Caitlyn se tocó suavemente las vendas que le cubrían la cabeza. C.J. la observaba y decidió que le daban una apariencia muy infantil. Fascinado, no dejó de mirar cuando ella levantó los dedos y empezó a tocarse el cabello, que sobresalía por las vendas como la dorada cola de un gallo.

Estaba tan absorto mirándola que se olvidó de preocuparse de si Jess lo estaba vigilando o no hasta que su hermana participó en la conversación.

– Eso es, cielo. Sólo tienes que darle tiempo.

En aquel momento, C.J. decidió que no le importaba quién lo estuviera observando porque vio cómo Caitlyn fruncía el ceño. Él ya no pudo apartar los ojos.

– Me estaba preguntando… -dijo Caitlyn-. Me encantaría salir al exterior. ¿No creéis que sería…?

– No veo por qué no -afirmó Jess mientras se levantaba rápidamente de la mesa-. Mientras te apetezca. Yo tengo que irme a trabajar, pero C.J. o mi madre pueden sacarte un rato.

– Yo la acompañaré -anunció C.J., antes de lanzarle a su hermana una mirada con la que quería dejar claro que consideraba a Caitlyn su responsabilidad-. Estaba pensando en acompañarla a recorrer todo esto cuando a ella le apeteciera. Caitlyn, ¿quieres salir ahora?

– Claro -respondió ella. Se levantó al mismo tiempo que C.J. Entonces, recogió los cubiertos, la taza y el plato que había utilizado y se dispuso a llevarlos al fregadero.

– ¿Qué estás haciendo? -le preguntó C.J., después de interceptarla y quitárselo todo de las manos.

– Recoger lo que he utilizado. ¿Qué te parece a ti?

– Tú no… -replicó C.J., pero su madre le impidió que siguiera hablando.

– Ya habrá tiempo más tarde, cielo -dijo Betty-. Te lo agradezco mucho de todas formas.

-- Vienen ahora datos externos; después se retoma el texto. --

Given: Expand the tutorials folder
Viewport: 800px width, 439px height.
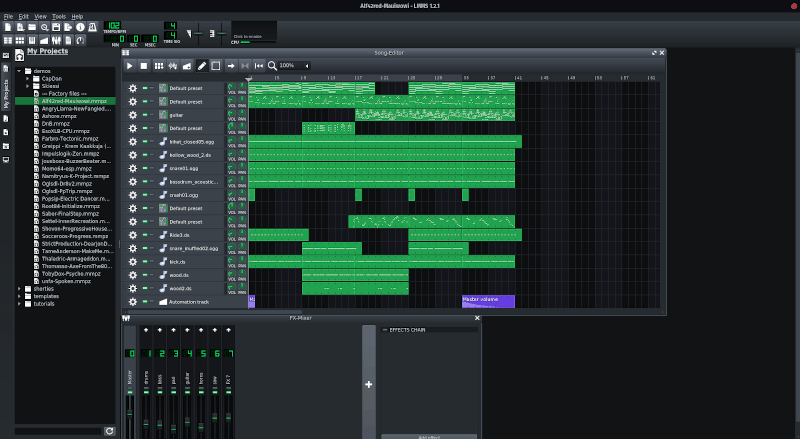Looking at the screenshot, I should pos(19,304).
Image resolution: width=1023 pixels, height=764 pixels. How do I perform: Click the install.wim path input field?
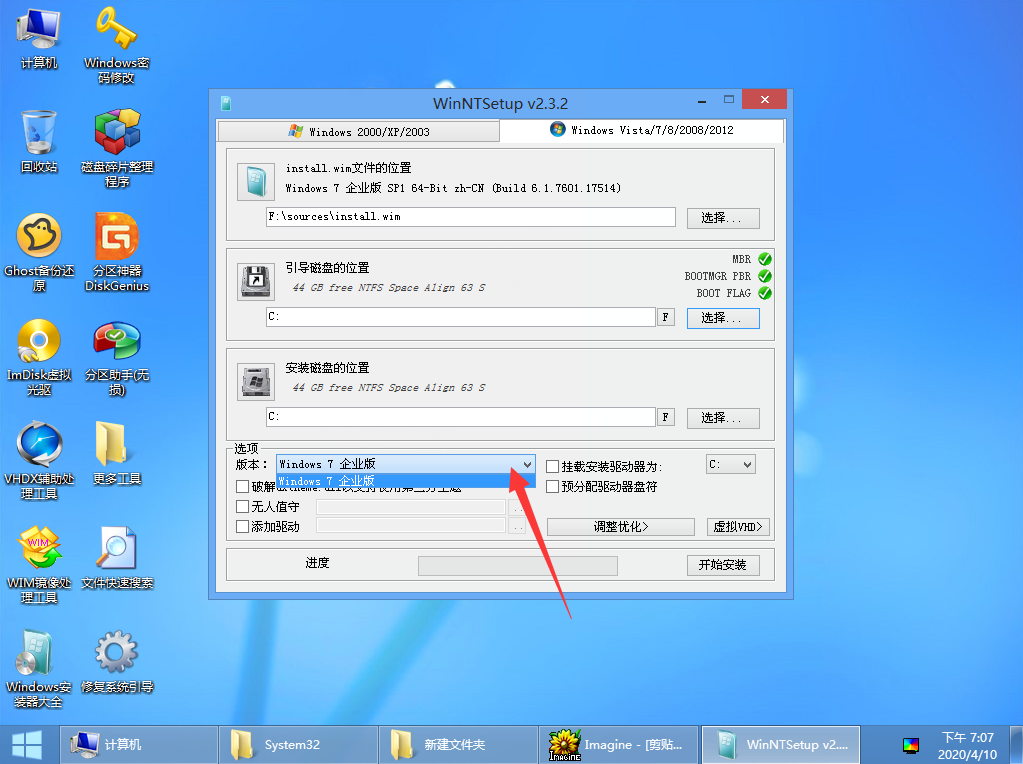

Ahora, vete con Calvin y deja que él te muestre todo esto. Es el momento perfecto para salir a dar un paseo. Hace muy buen tiempo. Calvin ya sabe que esta es la estación del año que más me gusta.

C.J. casi no escuchó lo que su madre le estaba diciendo. Estaba demasiado ocupado tratando de adivinar el significado del gesto que Caitlyn tenía en el rostro. Inmediatamente, comprendió que se trataba de perplejidad. Caitlyn acababa de darse cuenta de que sin saber cómo, había terminado apoyando las manos sobre los brazos de C.J. Él bajó los ojos y los vio allí, frotándose suavemente sobre el vello que le cubría el brazo, sobre la bronceada piel. Se quedó completamente helado en el sitio, aunque la palabra «helado» no fuera la más adecuada para describir cómo se sentía. Notaba un fuerte calor que le emanaba del vientre. No podía creer que le estuviera ocurriendo todo aquello mientras su madre y su hermana estaban a su lado.